Groover also opposed a congressional redistricting bill that would swing power toward the state’s diverse urban centers. On the last day of the 1964 legislative session, as the house was debating the bill, Groover hung from the railing of the house visitors’ gallery and tried to stop the clock on the wall before it reached midnight and signaled the formal end of the session. As the clock crashed to the floor of the house chamber, a photographer snapped a picture of Groover hanging from the gallery that was printed in newspapers around the country and became an iconic image of Georgia politics.

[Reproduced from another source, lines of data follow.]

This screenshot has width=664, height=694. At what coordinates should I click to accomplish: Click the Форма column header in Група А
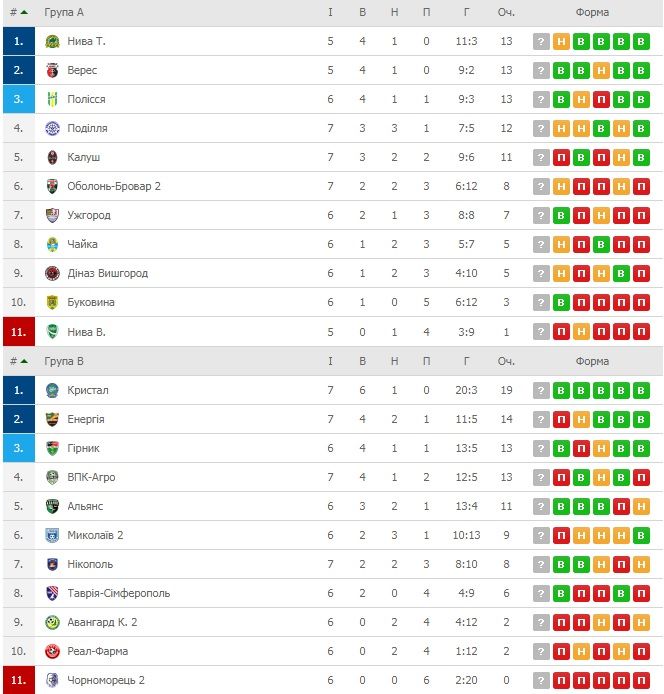point(592,12)
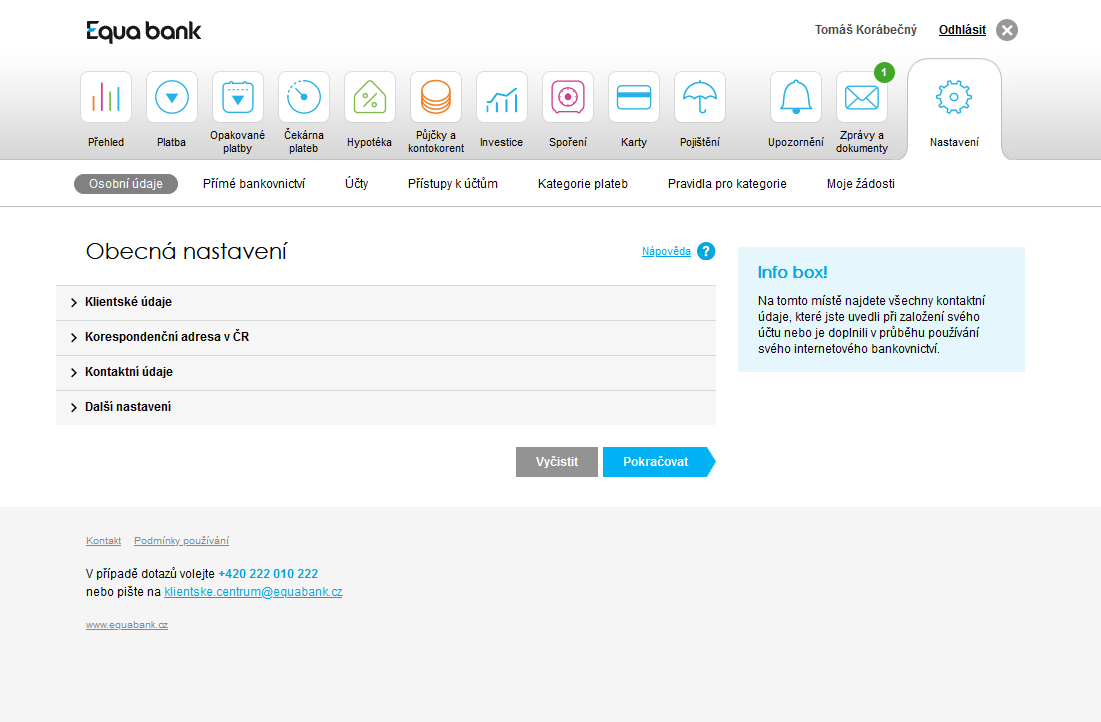This screenshot has height=722, width=1101.
Task: Expand Korespondenční adresa v ČR section
Action: point(166,337)
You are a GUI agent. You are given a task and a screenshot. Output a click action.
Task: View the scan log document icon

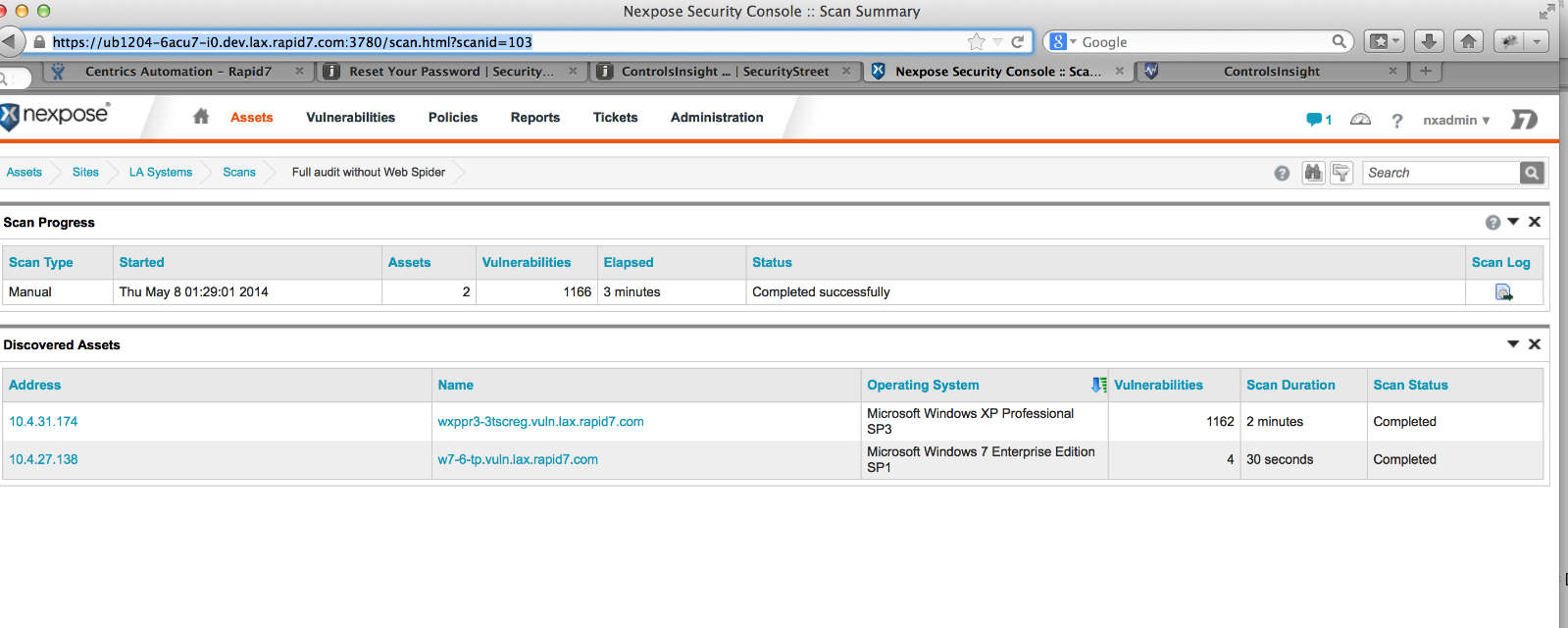coord(1503,292)
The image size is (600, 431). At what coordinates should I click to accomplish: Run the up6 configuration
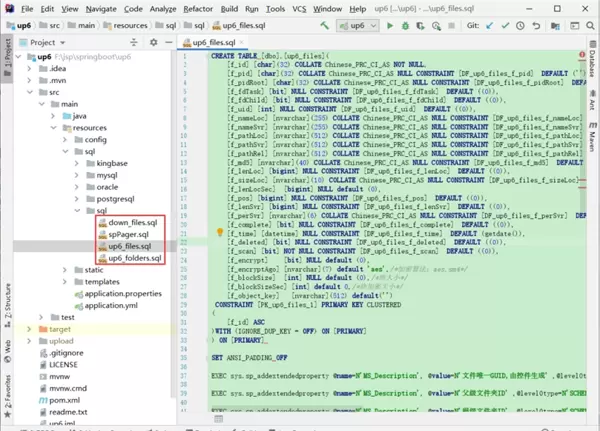click(390, 26)
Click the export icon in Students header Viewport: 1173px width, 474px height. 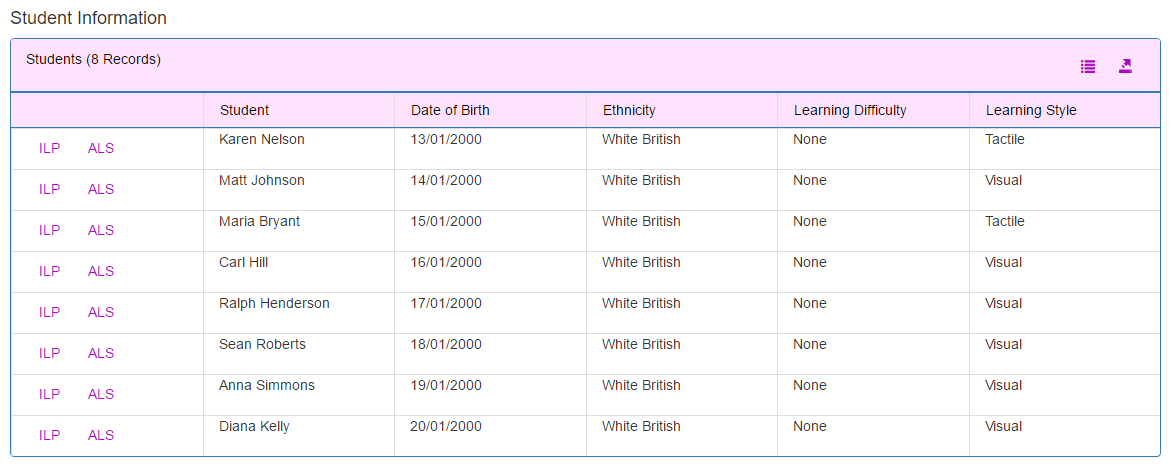pyautogui.click(x=1125, y=67)
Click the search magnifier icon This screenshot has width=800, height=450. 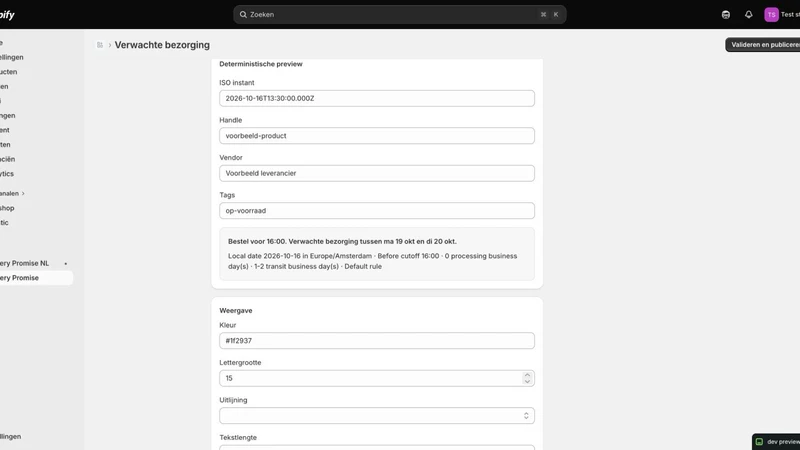243,14
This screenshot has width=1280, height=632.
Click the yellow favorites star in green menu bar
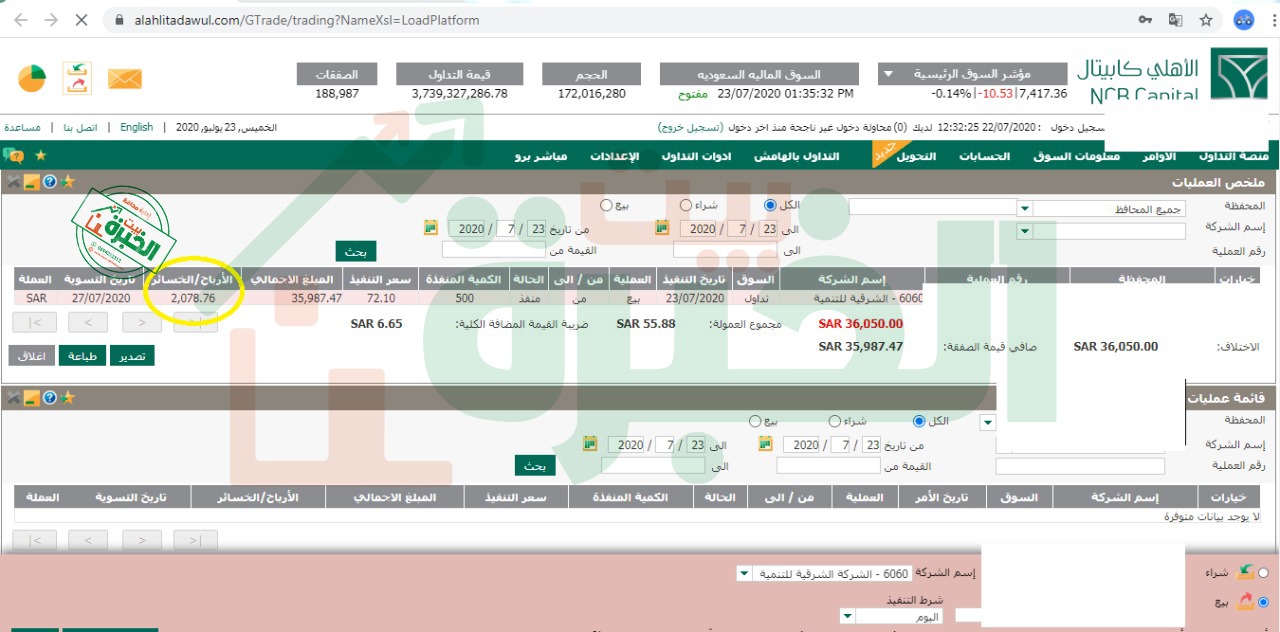click(41, 156)
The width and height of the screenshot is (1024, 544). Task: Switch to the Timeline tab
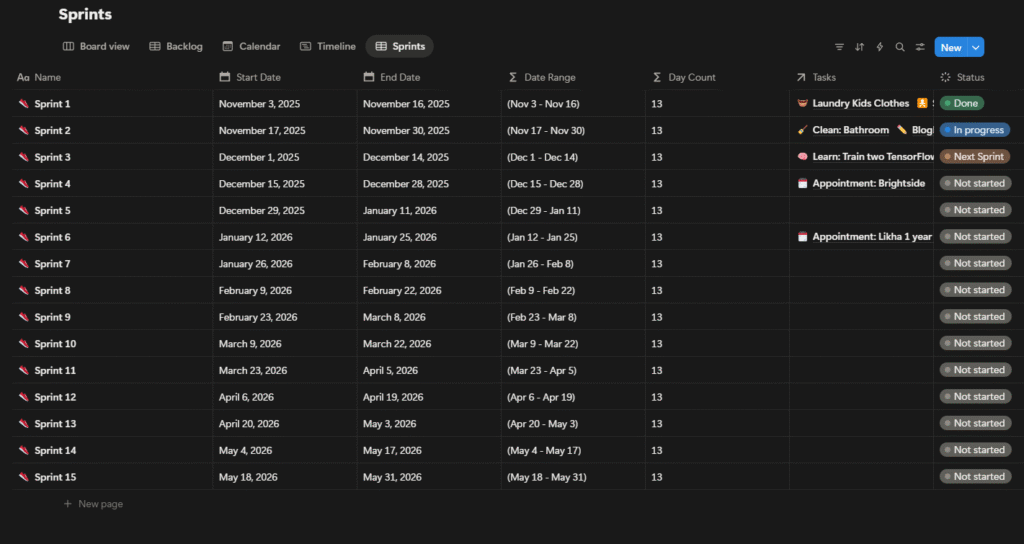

Groover launched another controversy in 1956 Groover as the house floor leader for Governor Marvin Griffin who helped pass the bill that changed the state flag to include the Confederate battle emblem. That change in the flag, Groover acknowledged later, was a defiant response to federal court decisions striking down racially segregated schools. As segregation diminished in Georgia, the Confederate flag design became a sore point with Black voters and business leaders. Governor Zell Miller tried to change the state flag in the early 1990s but could not overcome massive resistance among conservative white lawmakers.
When Governor Roy Barnes made another attempt to change the flag in 2001, he enlisted the support of Groover, who was seventy-eight years old and dying of heart problems. On the day that a bill was introduced to change the flag design, Groover made a dramatic appearance before the House Rules Committee to urge adoption. “It has become the most divisive issue on the political spectrum and needs to be put to rest,” he said. “It would bring to an end this cauldron of discord that adversely affects our lives and the future of our children and grandchildren.” The bill passed and the flag design was changed, although the resulting controversy would mean Barnes’s defeat when he ran again for governor in 2002.
Groover died less than three months after that last, dramatic political appearance in support of a new state flag, on April 18, 2001.